<<<<
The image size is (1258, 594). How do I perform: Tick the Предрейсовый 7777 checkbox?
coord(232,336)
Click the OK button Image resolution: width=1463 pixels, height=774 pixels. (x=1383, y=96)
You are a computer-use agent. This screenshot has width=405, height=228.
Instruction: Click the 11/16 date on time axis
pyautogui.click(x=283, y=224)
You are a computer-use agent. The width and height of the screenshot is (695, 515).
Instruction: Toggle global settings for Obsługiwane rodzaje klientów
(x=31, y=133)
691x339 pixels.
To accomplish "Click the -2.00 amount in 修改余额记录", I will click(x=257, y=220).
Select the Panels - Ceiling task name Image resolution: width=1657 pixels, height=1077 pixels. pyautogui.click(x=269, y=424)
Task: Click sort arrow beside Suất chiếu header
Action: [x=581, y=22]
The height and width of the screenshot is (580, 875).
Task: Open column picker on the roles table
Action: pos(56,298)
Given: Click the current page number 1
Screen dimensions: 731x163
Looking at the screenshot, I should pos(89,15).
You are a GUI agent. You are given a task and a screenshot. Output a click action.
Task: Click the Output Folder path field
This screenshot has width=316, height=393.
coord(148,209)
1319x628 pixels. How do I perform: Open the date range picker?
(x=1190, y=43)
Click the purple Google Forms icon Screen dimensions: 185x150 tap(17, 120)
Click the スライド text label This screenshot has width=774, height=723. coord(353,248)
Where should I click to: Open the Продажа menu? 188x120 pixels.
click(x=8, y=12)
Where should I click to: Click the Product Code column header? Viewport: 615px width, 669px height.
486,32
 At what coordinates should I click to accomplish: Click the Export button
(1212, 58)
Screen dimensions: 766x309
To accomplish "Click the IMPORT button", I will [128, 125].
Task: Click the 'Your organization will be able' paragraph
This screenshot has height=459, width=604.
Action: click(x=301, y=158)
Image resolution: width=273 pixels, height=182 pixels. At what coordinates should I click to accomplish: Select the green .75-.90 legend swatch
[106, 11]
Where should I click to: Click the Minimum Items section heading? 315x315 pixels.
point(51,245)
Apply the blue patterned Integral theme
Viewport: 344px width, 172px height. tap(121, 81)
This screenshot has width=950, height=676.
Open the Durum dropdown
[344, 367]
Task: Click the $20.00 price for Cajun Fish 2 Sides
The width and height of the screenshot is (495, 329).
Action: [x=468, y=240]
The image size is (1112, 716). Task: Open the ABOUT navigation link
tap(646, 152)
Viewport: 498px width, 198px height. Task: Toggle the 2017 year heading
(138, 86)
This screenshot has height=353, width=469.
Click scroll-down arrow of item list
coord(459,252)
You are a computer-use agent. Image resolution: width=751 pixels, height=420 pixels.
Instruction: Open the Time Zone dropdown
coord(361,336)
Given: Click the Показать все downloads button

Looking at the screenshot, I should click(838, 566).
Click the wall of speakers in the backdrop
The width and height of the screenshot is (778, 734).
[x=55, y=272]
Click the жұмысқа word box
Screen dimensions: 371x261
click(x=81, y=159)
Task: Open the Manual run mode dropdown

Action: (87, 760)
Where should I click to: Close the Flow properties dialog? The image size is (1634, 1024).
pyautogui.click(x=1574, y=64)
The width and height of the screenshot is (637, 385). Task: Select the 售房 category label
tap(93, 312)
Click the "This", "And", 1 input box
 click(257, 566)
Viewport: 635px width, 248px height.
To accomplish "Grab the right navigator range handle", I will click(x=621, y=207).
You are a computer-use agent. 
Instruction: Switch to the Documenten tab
>>>>
WHAT THE TASK REQUIRES >>
Reproduce the data shown above in its entirety, keeping each word as it is.

WRITTEN ANSWER >>
The image size is (1258, 594). How do I perform: Tick the Предрейсовый 7777 checkbox?
coord(232,336)
Click the OK button Image resolution: width=1463 pixels, height=774 pixels. (x=1383, y=96)
You are a computer-use agent. This screenshot has width=405, height=228.
Instruction: Click the 11/16 date on time axis
pyautogui.click(x=283, y=224)
You are a computer-use agent. The width and height of the screenshot is (695, 515).
Instruction: Toggle global settings for Obsługiwane rodzaje klientów
(x=31, y=133)
691x339 pixels.
To accomplish "Click the -2.00 amount in 修改余额记录", I will click(x=257, y=220).
Select the Panels - Ceiling task name Image resolution: width=1657 pixels, height=1077 pixels. pyautogui.click(x=269, y=424)
Task: Click sort arrow beside Suất chiếu header
Action: [x=581, y=22]
The height and width of the screenshot is (580, 875).
Task: Open column picker on the roles table
Action: pos(56,298)
Given: Click the current page number 1
Screen dimensions: 731x163
Looking at the screenshot, I should pos(89,15).
You are a GUI agent. You are given a task and a screenshot. Output a click action.
Task: Click the Output Folder path field
This screenshot has width=316, height=393.
coord(148,209)
1319x628 pixels. How do I perform: Open the date range picker?
(x=1190, y=43)
Click the purple Google Forms icon Screen dimensions: 185x150 tap(17, 120)
Click the スライド text label This screenshot has width=774, height=723. coord(353,248)
Where should I click to: Open the Продажа menu? 188x120 pixels.
click(x=8, y=12)
Where should I click to: Click the Product Code column header? Viewport: 615px width, 669px height.
486,32
 At what coordinates should I click to accomplish: Click the Export button
(1212, 58)
Screen dimensions: 766x309
To accomplish "Click the IMPORT button", I will [128, 125].
Task: Click the 'Your organization will be able' paragraph
This screenshot has height=459, width=604.
Action: click(x=301, y=158)
Image resolution: width=273 pixels, height=182 pixels. At what coordinates should I click to accomplish: Select the green .75-.90 legend swatch
[106, 11]
Where should I click to: Click the Minimum Items section heading? 315x315 pixels.
point(51,245)
Apply the blue patterned Integral theme
Viewport: 344px width, 172px height. tap(121, 81)
This screenshot has width=950, height=676.
Open the Durum dropdown
[344, 367]
Task: Click the $20.00 price for Cajun Fish 2 Sides
The width and height of the screenshot is (495, 329).
Action: [x=468, y=240]
The image size is (1112, 716). Task: Open the ABOUT navigation link
tap(646, 152)
Viewport: 498px width, 198px height. Task: Toggle the 2017 year heading
(138, 86)
This screenshot has height=353, width=469.
Click scroll-down arrow of item list
coord(459,252)
You are a computer-use agent. Image resolution: width=751 pixels, height=420 pixels.
Instruction: Open the Time Zone dropdown
coord(361,336)
Given: Click the Показать все downloads button

Looking at the screenshot, I should click(838, 566).
Click the wall of speakers in the backdrop
The width and height of the screenshot is (778, 734).
[x=55, y=272]
Click the жұмысқа word box
Screen dimensions: 371x261
click(x=81, y=159)
Task: Open the Manual run mode dropdown

Action: (87, 760)
Where should I click to: Close the Flow properties dialog? The image size is (1634, 1024).
pyautogui.click(x=1574, y=64)
The width and height of the screenshot is (637, 385). Task: Select the 售房 category label
tap(93, 312)
Click the "This", "And", 1 input box
 click(257, 566)
Viewport: 635px width, 248px height.
To accomplish "Grab the right navigator range handle", I will click(x=621, y=207).
You are a computer-use agent. 
Instruction: Switch to the Documenten tab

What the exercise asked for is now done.